También Nagasaki cuenta con una amplia zona dedicada a la paz, donde destacan el Parque de la Paz y el Museo de la Bomba Atómica. Y también sin olvidar su doloroso pasado, es una ciudad que mira al futuro ofreciendo grandes rutas desde su puerto natural hacia sus colinas. 

Vista de la ciudad de Nagasaki. | Sean Pavone / ISTOCK

Por un lado está el gran parque de la ciudad, el Nagasaki Seaside Park, desde el que se pueden observar a los cruceros arribar a puerto mientras se degusta alguna especialidad culinaria en un restaurante. 

Entre los templos de obligada visita está el de Sōfuku-ji, ya que dos de sus edificios son tesoros nacionales de Japón. Tampoco hay que perderse el Tamazono Inari Shrine, un santuario sintoísta desde el que se contemplan impresionantes vistas. Como las que hay desde el Monte Inasa, al que se puede subir en teleférico.

Templo budista de Sōfuku-ji. | Sean Pavone / ISTOCK

Nagasaki también tiene su arcada de compras, conocida como Hamamachi. Y para comer, recomendamos el distrito chino de Shinchi.

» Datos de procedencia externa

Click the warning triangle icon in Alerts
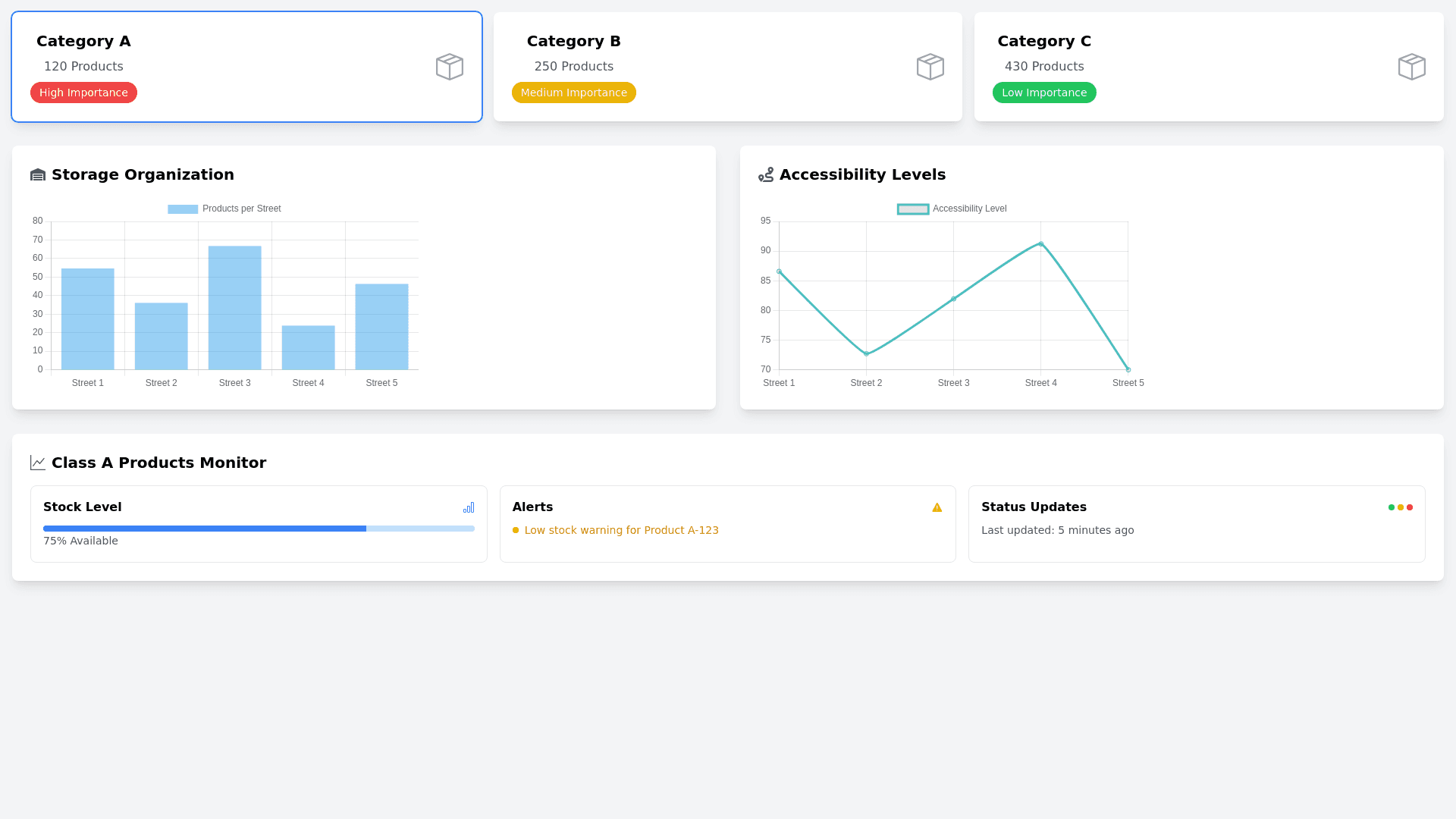This screenshot has width=1456, height=819. coord(937,507)
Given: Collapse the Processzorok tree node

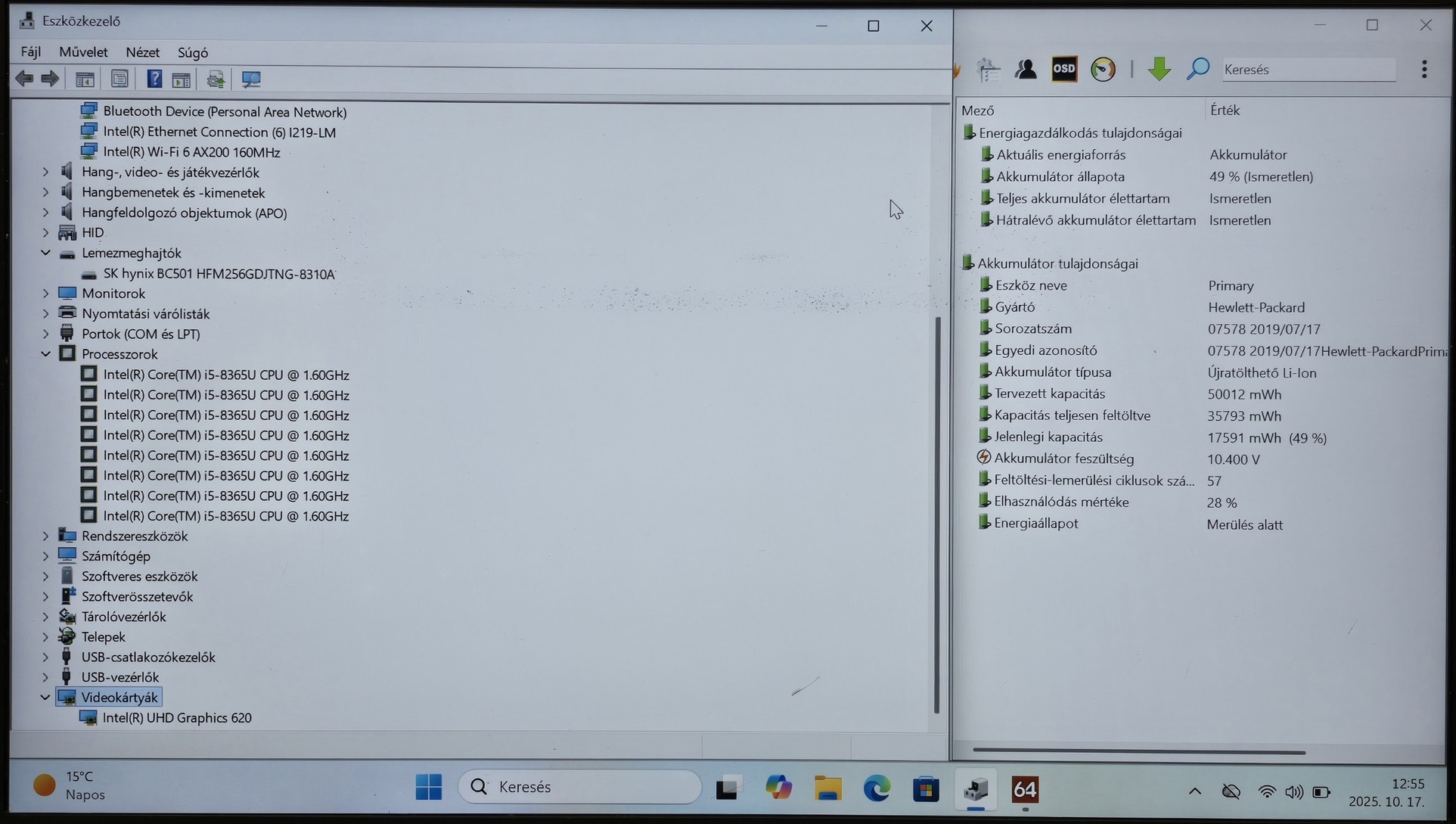Looking at the screenshot, I should pyautogui.click(x=45, y=354).
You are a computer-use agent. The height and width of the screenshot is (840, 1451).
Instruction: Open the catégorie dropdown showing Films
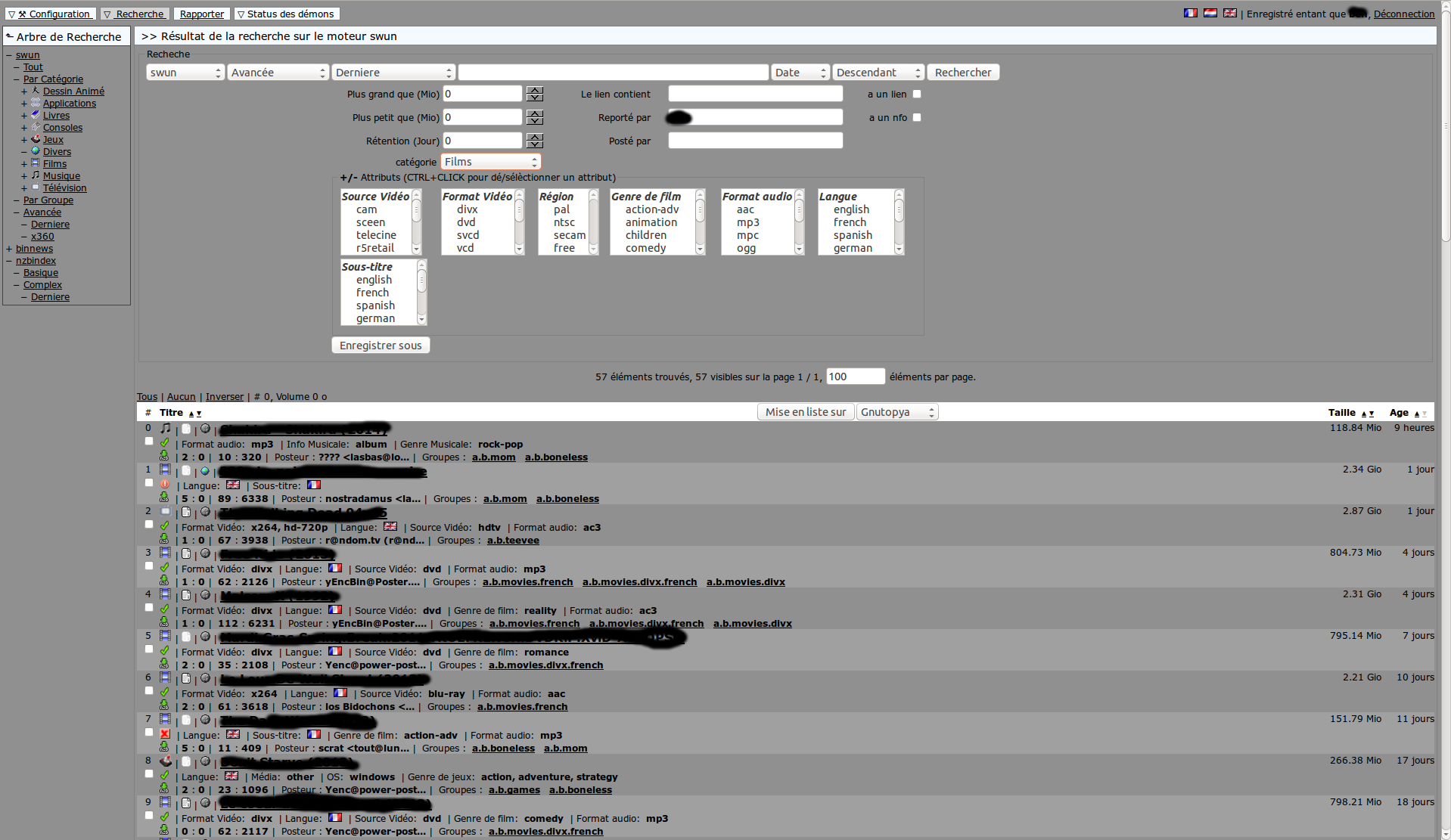[x=490, y=161]
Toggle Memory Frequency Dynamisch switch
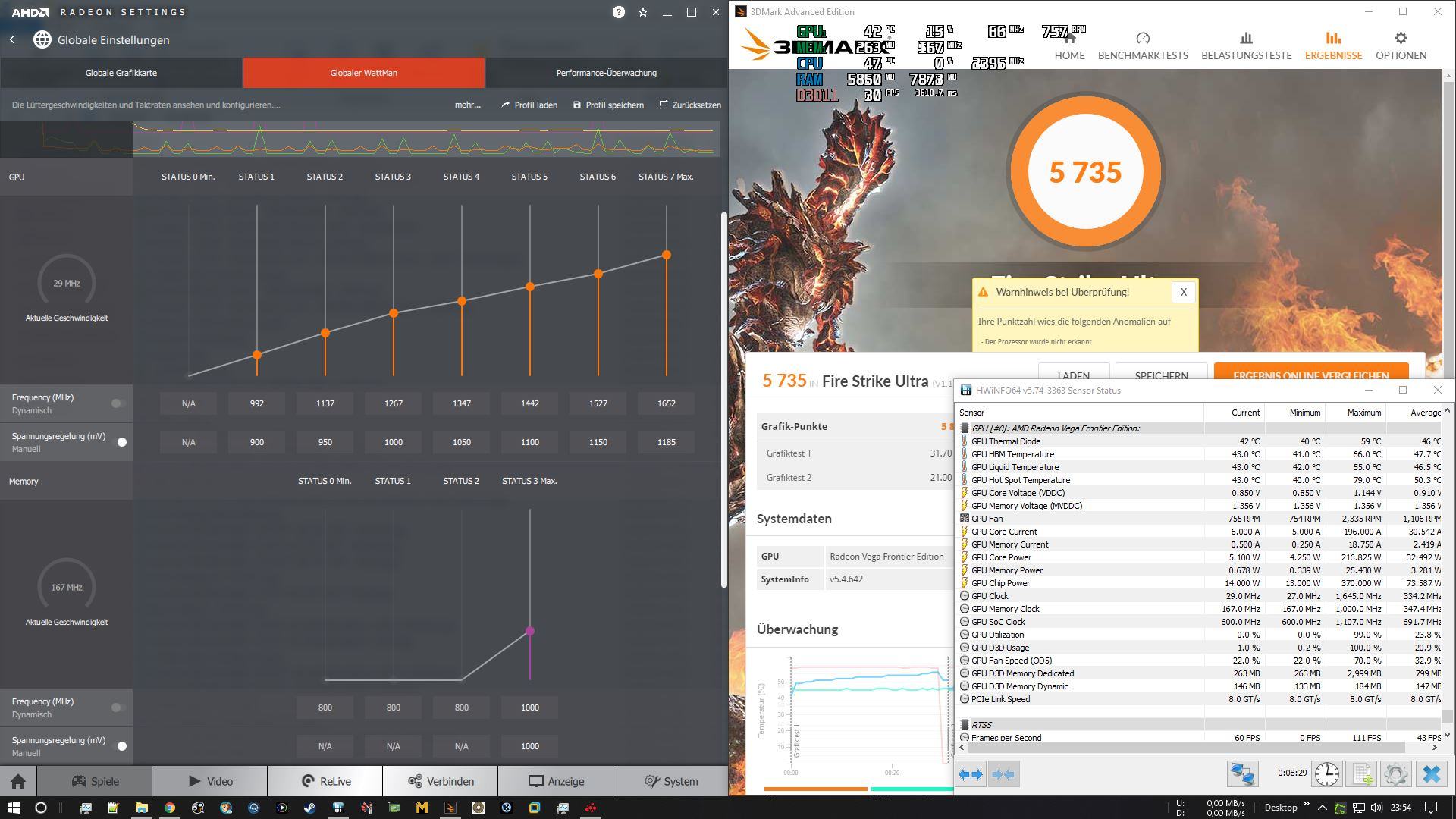 [118, 708]
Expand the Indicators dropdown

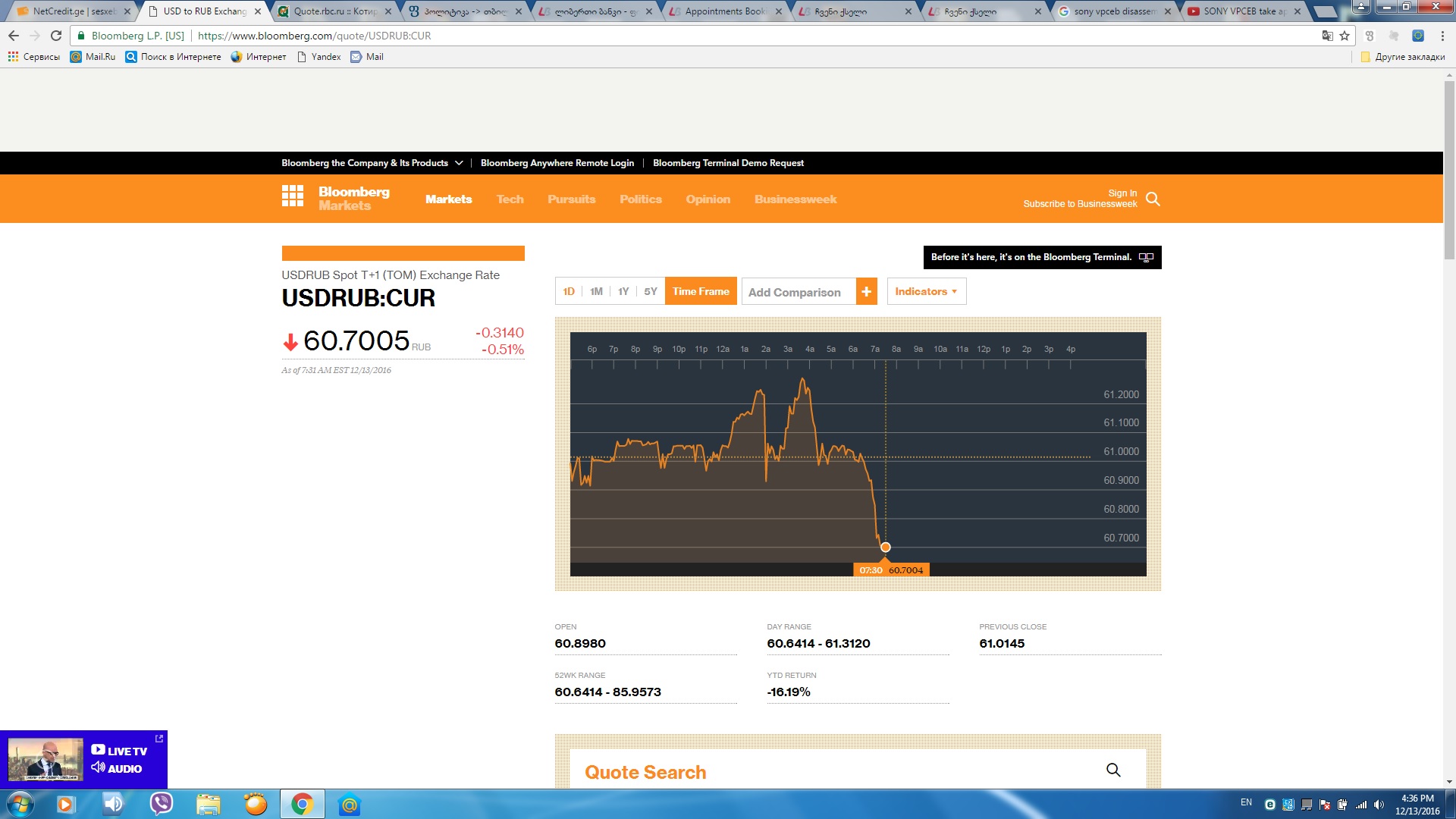pyautogui.click(x=926, y=291)
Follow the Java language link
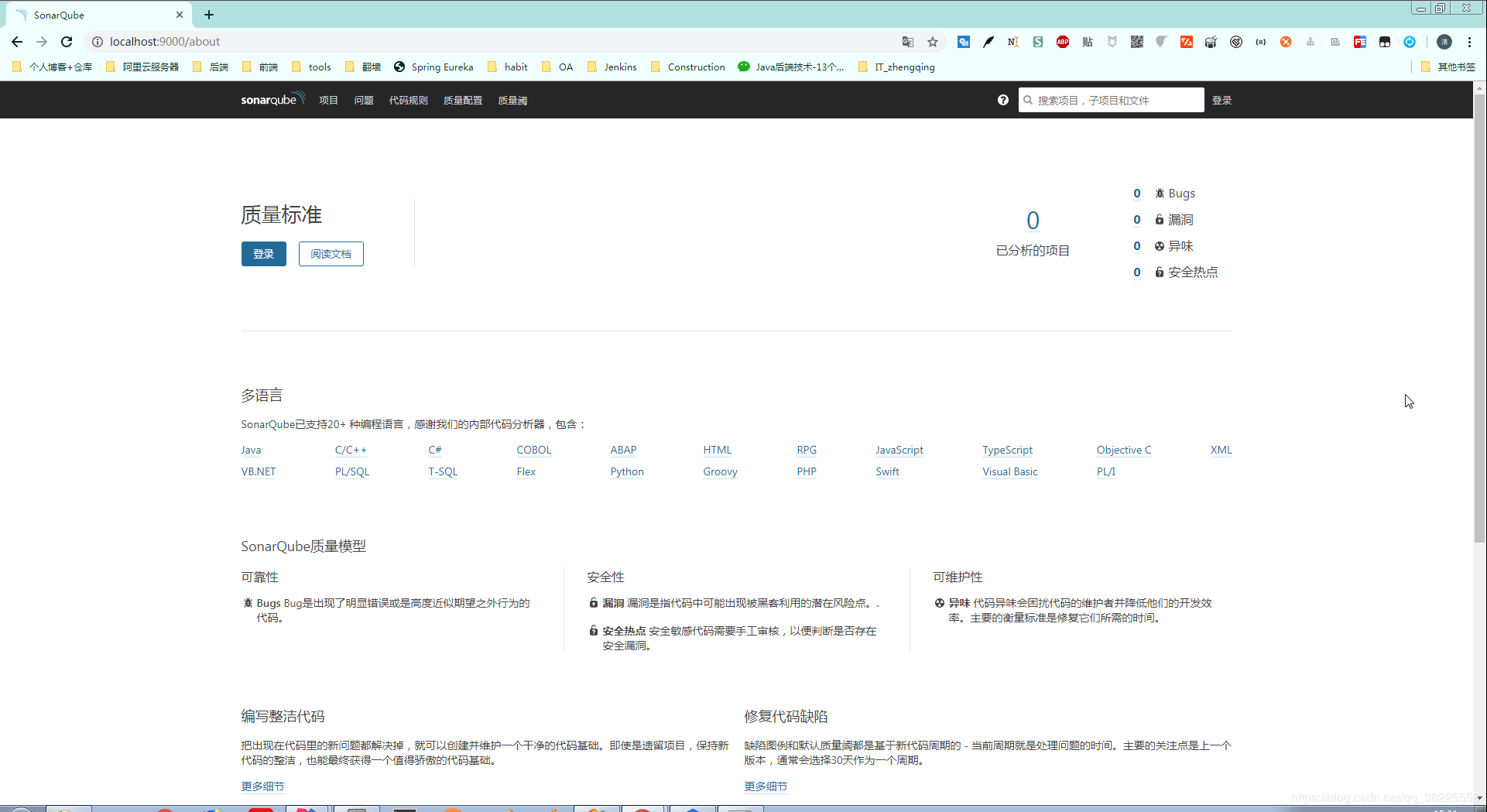 click(250, 450)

Arcada Hamamachi. | CHENG FENG CHIANG / ISTOCK

Por último, una visita turística bastante especial, a la isla fantasma de Hashima. En su día, una mina de carbón propició la creación de toda una ciudad para los trabajadores que en ella se dejaban la vida. En los 70 se abandonó y hoy permanece como un experimento de qué le ocurre a las ciudades cuando se abandonan.